**À FAIRE**
**1.** D'après l'article sur la restauration de la basilique Saint-Epvre, dans quelle région se trouve aujourd'hui la pierre la plus proche de celle d'Euville disponible sur le marché ?
**2.** Poursuivez l'article sur la restauration de la basilique Saint-Epvre à partir de sa dernière phrase.

La troisième tranche de restauration de la basilique Saint-Epvre sera achevée fin décembre. Il y aura une pause de deux ans avant la poursuite des travaux.
Ding, dong, fait le bourdon de Saint-Epvre. Les responsables du chantier ainsi que les responsables du patrimoine de la ville se bouchent les oreilles. Normal, ils sont à deux mètres des cloches, cachées juste derrière les abats-sons... Onze heures viennent de sonner, mais ce ne sont assurément pas les artisans de la onzième heure qui sont assemblés en plein ciel nancéien, vingt-neuf mètres au-dessus du parvis pour cette réunion de chantier avec Pierre-Yves Caillault, architecte en chef des Monuments Historiques.
Il s'agit au contraire de jongler avec ce qu'il reste de travail à faire dans les quatre mois, puisque le porche de la basilique doit être débarrassé de ses échafaudages pendant deux ans. Il ne restera que la base vie, au sol, qui sert aussi pour le chantier du Palais ducal tout proche.
On n'en est pas encore là. L’entreprise Chanzy-et-Pardoux ainsi que les Métalliers lorrains s'activent derrière les échafaudages pour remplacer les pierres en mauvais état, souvent tenues par des pièces métalliques, des goujons aujourd'hui corrodés qui ont fait éclater la pierre. La pierre meusienne oolitihique d'Euville (Meuse) forme le gros des blocs utilisées à Saint-Epvre par Prosper Morey, l'architecte de l'église, qui a démarré la construction à la fin du Second Empire. Mais avec le temps, les veines s'épuisent ou leur qualité évolue. Bref, la structure de pierre la plus proche aujourd'hui sur le marché se trouve en Bourgogne, sur les falaises du Mâconnais. Gargouilles et statues les plus abîmées sont emmenées dans l'atelier colmarien de Jean-Luc Schické pour être restaurées par ce sculpteur et ses compagnons. Parfois, la pièce a disparu. « Mais on dispose du catalogue de ce qui existait au moment de la construction de l'église », explique Pierre-Yves Caillault. L'architecte et le sculpteur ont passé de bons moments à imaginer les figures les plus proches des originaux ; Jean-Luc Schické proposant d'abord des modèles en terre, agréés ou non par l'architecte. « Aucune sculpture ne doit ressembler à une autre, et il faut que la grimace soit particulièrement réussie ! » Certaines d'entre elles sont en outre recouvertes de plomb, pour les protéger de l'érosion hydraulique. Pierre-Yves Caillault supervise également le percement de rigoles au pied de certaines statues pour que l'eau s'évacue mieux. « Saint-Epvre a été construite très rapidement, trop rapidement, car il y avait en œuvre des moyens très importants. On y a utilisé des pierres trop massives et souvent de qualité inadaptée ».

**ENREGISTREMENTS FOURNIS**
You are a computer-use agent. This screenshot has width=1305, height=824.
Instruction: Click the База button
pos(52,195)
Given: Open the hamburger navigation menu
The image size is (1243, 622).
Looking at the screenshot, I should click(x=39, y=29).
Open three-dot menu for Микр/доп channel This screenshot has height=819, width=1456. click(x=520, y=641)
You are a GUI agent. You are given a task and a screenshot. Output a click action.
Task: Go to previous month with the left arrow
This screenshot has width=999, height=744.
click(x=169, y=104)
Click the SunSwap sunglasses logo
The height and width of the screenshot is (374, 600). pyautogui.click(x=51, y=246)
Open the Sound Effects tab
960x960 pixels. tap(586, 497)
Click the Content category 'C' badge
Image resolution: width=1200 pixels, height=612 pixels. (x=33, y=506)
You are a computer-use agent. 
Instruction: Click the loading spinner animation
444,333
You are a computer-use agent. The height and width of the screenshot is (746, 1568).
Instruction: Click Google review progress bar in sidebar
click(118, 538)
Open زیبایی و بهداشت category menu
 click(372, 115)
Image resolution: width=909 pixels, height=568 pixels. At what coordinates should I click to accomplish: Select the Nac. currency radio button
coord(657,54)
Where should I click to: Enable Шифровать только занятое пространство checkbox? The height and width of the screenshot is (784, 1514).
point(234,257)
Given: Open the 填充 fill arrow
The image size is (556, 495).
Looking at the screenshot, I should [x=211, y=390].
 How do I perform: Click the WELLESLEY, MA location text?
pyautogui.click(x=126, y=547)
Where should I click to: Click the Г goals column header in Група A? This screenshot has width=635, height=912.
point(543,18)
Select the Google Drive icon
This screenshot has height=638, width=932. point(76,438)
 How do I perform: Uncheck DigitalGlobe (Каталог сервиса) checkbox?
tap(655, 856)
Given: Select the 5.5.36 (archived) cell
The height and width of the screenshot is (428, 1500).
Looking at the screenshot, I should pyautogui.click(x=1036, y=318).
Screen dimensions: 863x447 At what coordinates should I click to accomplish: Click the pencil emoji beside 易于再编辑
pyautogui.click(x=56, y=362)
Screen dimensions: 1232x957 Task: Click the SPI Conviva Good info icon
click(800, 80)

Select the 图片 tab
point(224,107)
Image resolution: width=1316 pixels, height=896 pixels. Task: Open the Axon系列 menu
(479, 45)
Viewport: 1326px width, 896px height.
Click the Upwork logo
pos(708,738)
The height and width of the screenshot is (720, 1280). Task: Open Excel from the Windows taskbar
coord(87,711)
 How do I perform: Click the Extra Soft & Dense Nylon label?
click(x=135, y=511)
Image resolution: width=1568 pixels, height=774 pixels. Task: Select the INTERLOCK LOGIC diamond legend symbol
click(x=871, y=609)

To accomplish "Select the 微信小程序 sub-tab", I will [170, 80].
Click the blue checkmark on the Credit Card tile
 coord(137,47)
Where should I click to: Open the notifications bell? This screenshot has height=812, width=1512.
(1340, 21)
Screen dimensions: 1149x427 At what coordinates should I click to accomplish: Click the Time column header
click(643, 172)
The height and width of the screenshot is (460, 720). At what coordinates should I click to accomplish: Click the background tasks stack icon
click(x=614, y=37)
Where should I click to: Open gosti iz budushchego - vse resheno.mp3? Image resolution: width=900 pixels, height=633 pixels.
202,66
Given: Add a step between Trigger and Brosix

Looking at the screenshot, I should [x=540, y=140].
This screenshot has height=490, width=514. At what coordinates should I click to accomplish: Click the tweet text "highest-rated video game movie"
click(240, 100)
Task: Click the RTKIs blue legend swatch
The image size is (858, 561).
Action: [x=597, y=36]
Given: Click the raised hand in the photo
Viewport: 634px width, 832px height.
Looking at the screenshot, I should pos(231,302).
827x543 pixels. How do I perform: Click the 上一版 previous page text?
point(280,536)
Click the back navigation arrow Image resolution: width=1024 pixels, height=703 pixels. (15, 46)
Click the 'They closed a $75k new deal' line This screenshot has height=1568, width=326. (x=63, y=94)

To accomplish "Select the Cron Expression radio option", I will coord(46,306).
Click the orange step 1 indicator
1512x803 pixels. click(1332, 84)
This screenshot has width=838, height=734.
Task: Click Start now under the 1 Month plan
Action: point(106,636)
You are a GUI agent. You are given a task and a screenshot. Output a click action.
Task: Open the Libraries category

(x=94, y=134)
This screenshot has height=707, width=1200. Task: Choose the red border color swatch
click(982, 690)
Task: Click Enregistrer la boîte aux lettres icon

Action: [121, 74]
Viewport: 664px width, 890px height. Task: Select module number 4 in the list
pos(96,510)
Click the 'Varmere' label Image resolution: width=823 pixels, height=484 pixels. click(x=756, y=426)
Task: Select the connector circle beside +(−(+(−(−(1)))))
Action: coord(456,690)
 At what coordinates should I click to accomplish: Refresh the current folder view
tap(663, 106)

**RÉPONSES DANS L'ORDRE**
**1.** En Bourgogne, sur les falaises du Mâconnais.

**2.**
A trente mètres du sol, l'ouvrage prend forme. Comme au Musée lorrain tout proche, le nettoyage se fait en nébulisation par micro-gommage de calcin sous une très faible pression. Si c'est trop abîmé, on change.
Un chantier est encore à ouvrir, la rosace centrale, que le verrier doit restaurer. Mais la partie qui changera le plus pour les Nancéiens, c'est l'horloge. Elle était tellement encrassée qu'elle ne se voyait plus guère. En réalité, elle est enchâssée dans une rosace gothique sur un fond bleu ciel vif qui sera ravivé. « Les chiffres romains seront dorés à la feuille d'or ». On ne verra qu'elle quand les heures sonneront !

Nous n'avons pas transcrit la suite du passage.